Enabling Azure AD Credential Passthrough to Azure Data Lake Storage Gen1 (Preview)

You can authenticate automatically to Azure Data Lake Storage Gen1 (ADLS) from Azure Databricks clusters using the same Azure Active Directory (Azure AD) identity that you use to log into Azure Databricks.

When you enable your cluster for Azure AD credential passthrough, commands that you run on that cluster will be able to read and write your data in Azure Data Lake Storage Gen1 without requiring you to configure service principal credentials for access to storage.

Note

Azure Data Lake Storage credential passthrough:

This topic includes the tasks that an Azure administrator must complete to enable Azure Databricks users to take advantage of Azure Data Lake Storage credential passthrough.

For information about enabling clusters for Azure Data Lake Storage credential passthrough and reading and writing data in Azure Data Lake Storage Gen1 when credential passthrough is enabled, see Access Azure Data Lake Storage Gen1 automatically with your Azure Active Directory credentials (Preview).

Configure the lifetime of your Azure Active Directory tokens

By default, the Azure Active Directory token that is passed to your cluster lasts for at most one hour. If you run a cell that takes longer than one hour, your token will stop being valid in the middle of the cell run, and any remaining reads or writes to Azure Data Lake Storage Gen1 will fail.

To avoid this issue, increase the value of AccessTokenLifetime in your tenant’s token policy. You must be an Azure Active Directory admin to make this configuration. Access token lifetimes can be as short as 10 minutes and as long as one day. We recommend that you use a lifetime of at least 4 hours. If you know the runtime of your longest-running cells, you should configure your token lifetime to be longer than that.

To set the access token lifetime using PowerShell:

  1. Verify that you have an Azure Active Directory Service Principal for your Azure Databricks account.

    If you do not already have service credentials, you can follow the instructions in Create service principal with portal.
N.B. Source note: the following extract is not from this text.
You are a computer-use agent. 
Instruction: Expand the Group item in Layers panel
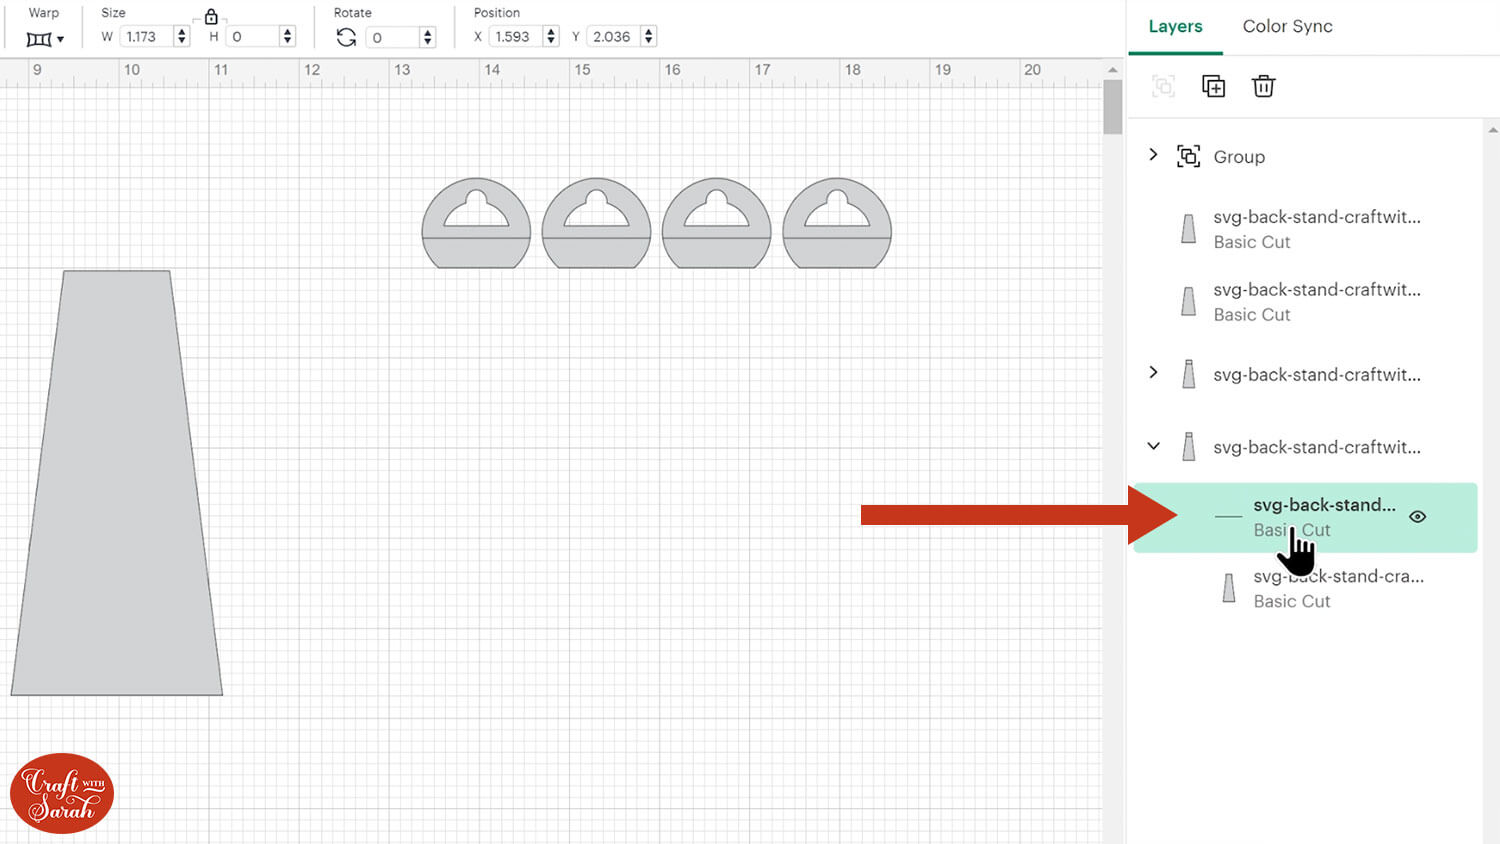click(1153, 155)
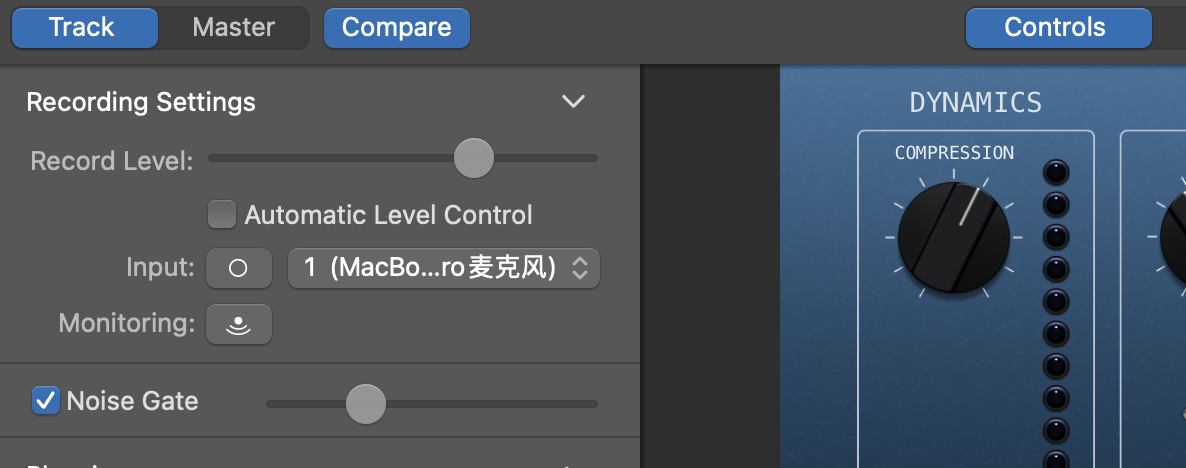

If you do not know your-directory-id (also referred to as tenant ID in Azure Active Directory), you can follow the instructions in Get tenant ID.

  2. Download the latest Azure Active Directory PowerShell release.

  3. Launch PowerShell.

  4. Sign into your Azure Active Directory admin account:

    Connect-AzureAD -Confirm
    
  5. Deploy a new token lifetime policy with an access token lifetime of 4 hours:

    New-AzureADPolicy -Definition @('{"TokenLifetimePolicy":{"Version":1, "AccessTokenLifetime":"00.04:00:00"}}') -DisplayName "DatabricksPassthroughPolicyScenario" -IsOrganizationDefault $false -Type "TokenLifetimePolicy"
    
  6. Find the ID of the Azure Active Directory Service Principal for your Azure Databricks account:

    Get-AzureRmADServicePrincipal -SearchString "Databricks"
    
  7. Apply the token lifetime policy to your Azure Databricks Service Principal:

    Add-AzureADServicePrincipalPolicy -Id <Databricks Service Principal ID> -RefObjectId <Token Lifetime Policy ID>
    

For more information about Azure Active Directory token lifetimes, see the Azure documentation.

Set permissions for your data

When users run notebooks that access Azure Data Lake Storage Gen1 using credential passthrough, all of the data they access must be stored entirely in Azure Data Lake Storage Gen1. Credential passthrough does not support filesystems other than Azure Data Lake Storage Gen1.

Make sure that user permissions are set correctly for their data. The Azure Active Directory user who logs into Azure Databricks should be able to read (and, if necessary, write) their Azure Data Lake Storage Gen1 data.

Security

It is safe to share Azure Data Lake Storage credential passthrough clusters with other users. Users will be isolated from each other and will not be able to read or use each other’s credentials.